Task requirements ▸
Begin at the line containing "Given: Toggle the 自動保存 autosave switch" in the data below and go on through the line containing "At what coordinates", repeating each line exactly; include both ends and no other line.

Task material ▸
-- -- --

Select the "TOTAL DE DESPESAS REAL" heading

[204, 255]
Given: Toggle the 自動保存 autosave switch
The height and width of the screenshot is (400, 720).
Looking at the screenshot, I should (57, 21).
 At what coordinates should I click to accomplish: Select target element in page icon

-- -- --

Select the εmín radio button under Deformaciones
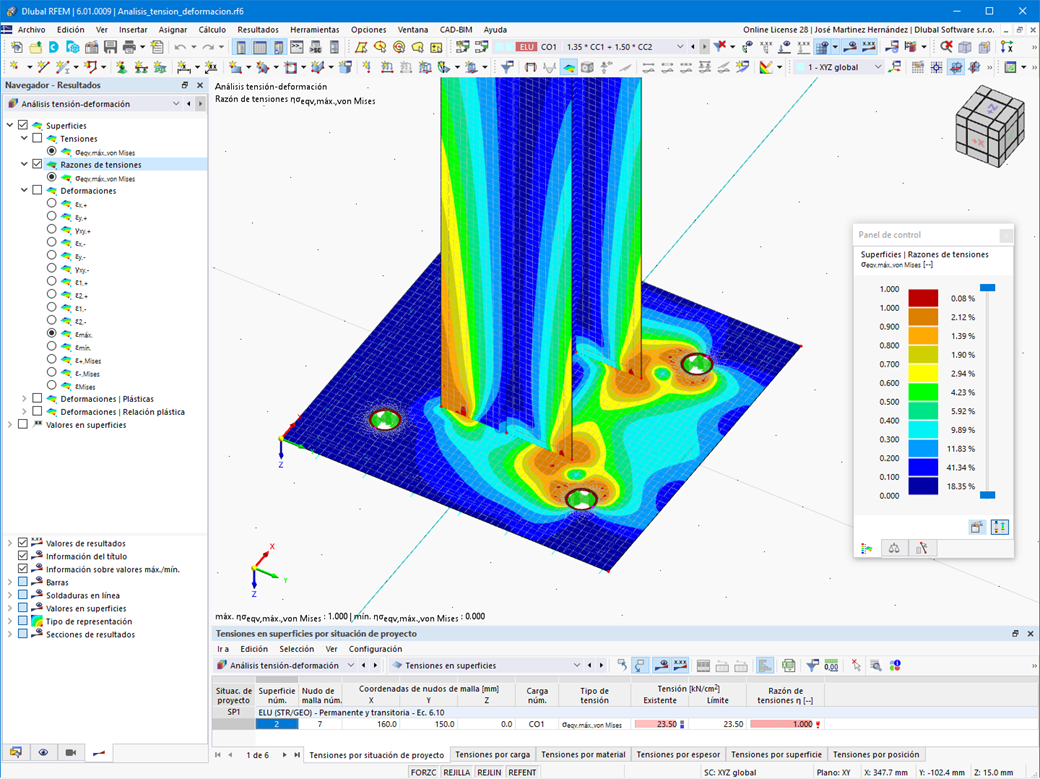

-- -- --

Problem solution ▸
Given: Toggle the 自動保存 autosave switch
The height and width of the screenshot is (400, 720).
Looking at the screenshot, I should (57, 21).
 At what coordinates should I click to accomplish: Select target element in page icon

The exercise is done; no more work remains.